16. Virus nach Anspruch 11, welcher ein rekombinanter Retrovirus ist.

17. Pharmazeutische Zusammensetzung, umfassend ein Vektorkonstrukt nach einem der Ansprüche 1 bis 10 oder ein Virus nach einem der Ansprüche 11 bis 16 und einen physiologisch annehmbaren Träger oder ein physiologisch annehmbares Verdünnungsmittel.

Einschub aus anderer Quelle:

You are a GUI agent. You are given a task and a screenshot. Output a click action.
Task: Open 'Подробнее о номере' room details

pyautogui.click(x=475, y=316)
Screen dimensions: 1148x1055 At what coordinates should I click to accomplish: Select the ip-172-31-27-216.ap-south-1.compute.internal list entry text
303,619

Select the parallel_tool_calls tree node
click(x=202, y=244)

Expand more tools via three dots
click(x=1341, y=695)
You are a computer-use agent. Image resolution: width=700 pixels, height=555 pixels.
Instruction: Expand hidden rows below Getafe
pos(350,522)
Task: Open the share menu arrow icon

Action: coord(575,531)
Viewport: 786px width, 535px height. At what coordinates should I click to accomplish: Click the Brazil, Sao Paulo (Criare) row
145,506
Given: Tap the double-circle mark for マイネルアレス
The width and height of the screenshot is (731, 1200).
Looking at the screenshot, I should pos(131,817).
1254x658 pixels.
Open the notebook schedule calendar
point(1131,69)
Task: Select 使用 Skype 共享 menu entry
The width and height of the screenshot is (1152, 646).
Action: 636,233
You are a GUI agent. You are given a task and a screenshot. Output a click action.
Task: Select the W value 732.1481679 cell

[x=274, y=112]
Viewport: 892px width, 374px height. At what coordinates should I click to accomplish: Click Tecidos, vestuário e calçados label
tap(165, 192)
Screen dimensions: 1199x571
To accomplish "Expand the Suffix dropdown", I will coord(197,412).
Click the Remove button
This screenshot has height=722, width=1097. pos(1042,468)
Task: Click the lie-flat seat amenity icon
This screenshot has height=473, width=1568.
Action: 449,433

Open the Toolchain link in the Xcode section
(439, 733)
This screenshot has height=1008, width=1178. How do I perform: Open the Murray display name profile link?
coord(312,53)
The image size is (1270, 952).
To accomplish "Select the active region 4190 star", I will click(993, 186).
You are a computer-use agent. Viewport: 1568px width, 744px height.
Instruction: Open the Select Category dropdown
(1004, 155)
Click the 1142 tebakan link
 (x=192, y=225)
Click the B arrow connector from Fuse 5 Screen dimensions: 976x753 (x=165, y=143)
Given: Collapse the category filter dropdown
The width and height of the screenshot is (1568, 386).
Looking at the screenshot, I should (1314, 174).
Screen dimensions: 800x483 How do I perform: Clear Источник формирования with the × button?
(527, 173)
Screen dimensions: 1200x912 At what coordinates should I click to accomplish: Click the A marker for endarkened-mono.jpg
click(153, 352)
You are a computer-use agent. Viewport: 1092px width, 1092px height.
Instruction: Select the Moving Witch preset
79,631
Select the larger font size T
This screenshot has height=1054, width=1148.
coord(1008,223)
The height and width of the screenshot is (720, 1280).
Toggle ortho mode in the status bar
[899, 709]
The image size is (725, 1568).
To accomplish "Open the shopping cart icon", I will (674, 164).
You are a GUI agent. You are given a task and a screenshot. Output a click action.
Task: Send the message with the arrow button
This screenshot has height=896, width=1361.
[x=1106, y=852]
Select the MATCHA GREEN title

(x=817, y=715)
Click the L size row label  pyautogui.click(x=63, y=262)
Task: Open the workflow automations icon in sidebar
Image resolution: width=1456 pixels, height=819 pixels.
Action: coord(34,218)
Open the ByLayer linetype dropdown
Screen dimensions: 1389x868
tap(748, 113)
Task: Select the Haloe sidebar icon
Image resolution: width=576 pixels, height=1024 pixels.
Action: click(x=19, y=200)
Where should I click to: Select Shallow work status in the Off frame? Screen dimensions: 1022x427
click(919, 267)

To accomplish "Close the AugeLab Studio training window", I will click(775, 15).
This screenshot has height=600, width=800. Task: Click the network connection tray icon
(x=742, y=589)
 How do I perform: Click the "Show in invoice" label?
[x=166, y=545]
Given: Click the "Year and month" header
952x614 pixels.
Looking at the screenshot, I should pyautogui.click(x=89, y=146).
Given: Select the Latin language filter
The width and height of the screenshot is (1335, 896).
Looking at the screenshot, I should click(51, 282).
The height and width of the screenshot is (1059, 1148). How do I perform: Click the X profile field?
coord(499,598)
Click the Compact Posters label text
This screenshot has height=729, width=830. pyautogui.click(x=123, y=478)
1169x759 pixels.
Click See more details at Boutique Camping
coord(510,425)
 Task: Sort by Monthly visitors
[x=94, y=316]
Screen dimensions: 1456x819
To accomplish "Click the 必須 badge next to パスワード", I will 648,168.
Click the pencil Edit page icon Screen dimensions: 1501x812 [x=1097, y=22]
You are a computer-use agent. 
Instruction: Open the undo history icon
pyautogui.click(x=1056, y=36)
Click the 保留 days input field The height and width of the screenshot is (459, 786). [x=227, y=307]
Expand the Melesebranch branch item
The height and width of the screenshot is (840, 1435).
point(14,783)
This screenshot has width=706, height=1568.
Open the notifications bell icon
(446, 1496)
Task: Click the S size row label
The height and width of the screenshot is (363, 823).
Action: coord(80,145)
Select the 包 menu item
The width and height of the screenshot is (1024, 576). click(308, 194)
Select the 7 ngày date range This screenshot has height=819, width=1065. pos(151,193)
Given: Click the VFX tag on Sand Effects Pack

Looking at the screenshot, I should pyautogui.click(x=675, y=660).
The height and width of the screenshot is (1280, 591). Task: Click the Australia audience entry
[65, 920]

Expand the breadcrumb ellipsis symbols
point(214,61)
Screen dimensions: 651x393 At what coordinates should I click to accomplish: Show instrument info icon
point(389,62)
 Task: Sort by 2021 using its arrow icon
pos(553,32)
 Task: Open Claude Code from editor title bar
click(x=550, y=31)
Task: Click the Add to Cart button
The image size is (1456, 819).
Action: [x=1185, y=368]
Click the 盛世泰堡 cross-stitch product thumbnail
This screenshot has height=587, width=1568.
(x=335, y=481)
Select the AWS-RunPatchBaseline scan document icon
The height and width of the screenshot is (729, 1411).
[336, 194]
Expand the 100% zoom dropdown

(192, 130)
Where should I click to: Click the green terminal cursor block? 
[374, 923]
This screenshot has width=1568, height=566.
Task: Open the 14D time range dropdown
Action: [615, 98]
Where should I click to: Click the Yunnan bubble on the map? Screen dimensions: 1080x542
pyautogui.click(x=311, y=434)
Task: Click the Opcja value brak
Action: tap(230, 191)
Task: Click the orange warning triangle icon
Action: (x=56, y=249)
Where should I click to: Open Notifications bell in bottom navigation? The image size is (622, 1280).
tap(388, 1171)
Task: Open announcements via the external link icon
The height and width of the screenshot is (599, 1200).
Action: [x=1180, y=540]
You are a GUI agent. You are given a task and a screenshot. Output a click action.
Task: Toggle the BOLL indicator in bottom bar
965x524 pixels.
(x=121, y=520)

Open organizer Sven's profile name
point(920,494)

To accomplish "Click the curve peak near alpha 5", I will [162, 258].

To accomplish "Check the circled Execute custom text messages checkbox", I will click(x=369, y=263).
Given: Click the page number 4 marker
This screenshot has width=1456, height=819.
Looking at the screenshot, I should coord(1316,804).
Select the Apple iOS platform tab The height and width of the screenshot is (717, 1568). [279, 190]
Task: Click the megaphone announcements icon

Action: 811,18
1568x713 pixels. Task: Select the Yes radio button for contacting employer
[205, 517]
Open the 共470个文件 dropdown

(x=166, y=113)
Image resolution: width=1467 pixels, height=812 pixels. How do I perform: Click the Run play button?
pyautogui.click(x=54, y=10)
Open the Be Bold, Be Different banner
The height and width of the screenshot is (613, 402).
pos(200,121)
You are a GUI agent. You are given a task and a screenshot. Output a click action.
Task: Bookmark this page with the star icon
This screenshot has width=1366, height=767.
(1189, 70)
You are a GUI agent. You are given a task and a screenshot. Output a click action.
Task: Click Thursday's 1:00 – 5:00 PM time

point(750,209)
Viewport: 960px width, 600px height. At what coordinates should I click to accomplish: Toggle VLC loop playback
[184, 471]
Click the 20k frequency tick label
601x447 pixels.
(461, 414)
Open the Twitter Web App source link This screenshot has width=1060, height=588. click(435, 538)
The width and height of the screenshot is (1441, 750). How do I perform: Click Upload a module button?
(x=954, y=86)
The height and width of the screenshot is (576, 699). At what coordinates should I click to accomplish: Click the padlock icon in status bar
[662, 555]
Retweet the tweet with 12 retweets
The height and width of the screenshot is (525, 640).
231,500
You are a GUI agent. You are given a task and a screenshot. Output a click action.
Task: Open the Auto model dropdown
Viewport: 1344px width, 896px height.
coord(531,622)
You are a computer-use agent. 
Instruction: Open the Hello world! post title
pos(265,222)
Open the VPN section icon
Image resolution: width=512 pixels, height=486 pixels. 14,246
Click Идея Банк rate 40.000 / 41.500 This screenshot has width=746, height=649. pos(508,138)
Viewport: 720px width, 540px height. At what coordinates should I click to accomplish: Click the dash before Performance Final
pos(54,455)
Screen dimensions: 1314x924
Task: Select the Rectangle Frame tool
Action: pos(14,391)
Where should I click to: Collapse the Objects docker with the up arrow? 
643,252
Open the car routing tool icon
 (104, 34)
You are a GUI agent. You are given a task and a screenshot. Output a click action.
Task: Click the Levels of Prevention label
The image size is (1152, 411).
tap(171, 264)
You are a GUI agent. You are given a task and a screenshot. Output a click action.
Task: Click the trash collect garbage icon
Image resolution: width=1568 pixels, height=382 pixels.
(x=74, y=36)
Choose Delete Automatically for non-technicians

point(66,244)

18. Ex vivo-Gewebezellen eines Tieres, die mit einem multivalenten rekombinanten Vektorkonstrukt nach einem der Ansprüche 1 bis 10 transformiert sind, wobei das therapeutische Protein exprimiert wird und eine Immunantwort gegen diese Zellen in vivo bei Expression dieses therapeutischen Proteins unterdrückt ist.

19. Zellen nach Anspruch 18, ausgewählt aus der Gruppe bestehend aus Fibroblastenzellen, Knochenmarkszellen, Endothelzellen, Epithelzellen, Muskelzellen, Nervenzellen, Leberzellen, follekularen Schilddrüsenzellen, hematopoetischen Vorläuferzellen und Lymphocyten.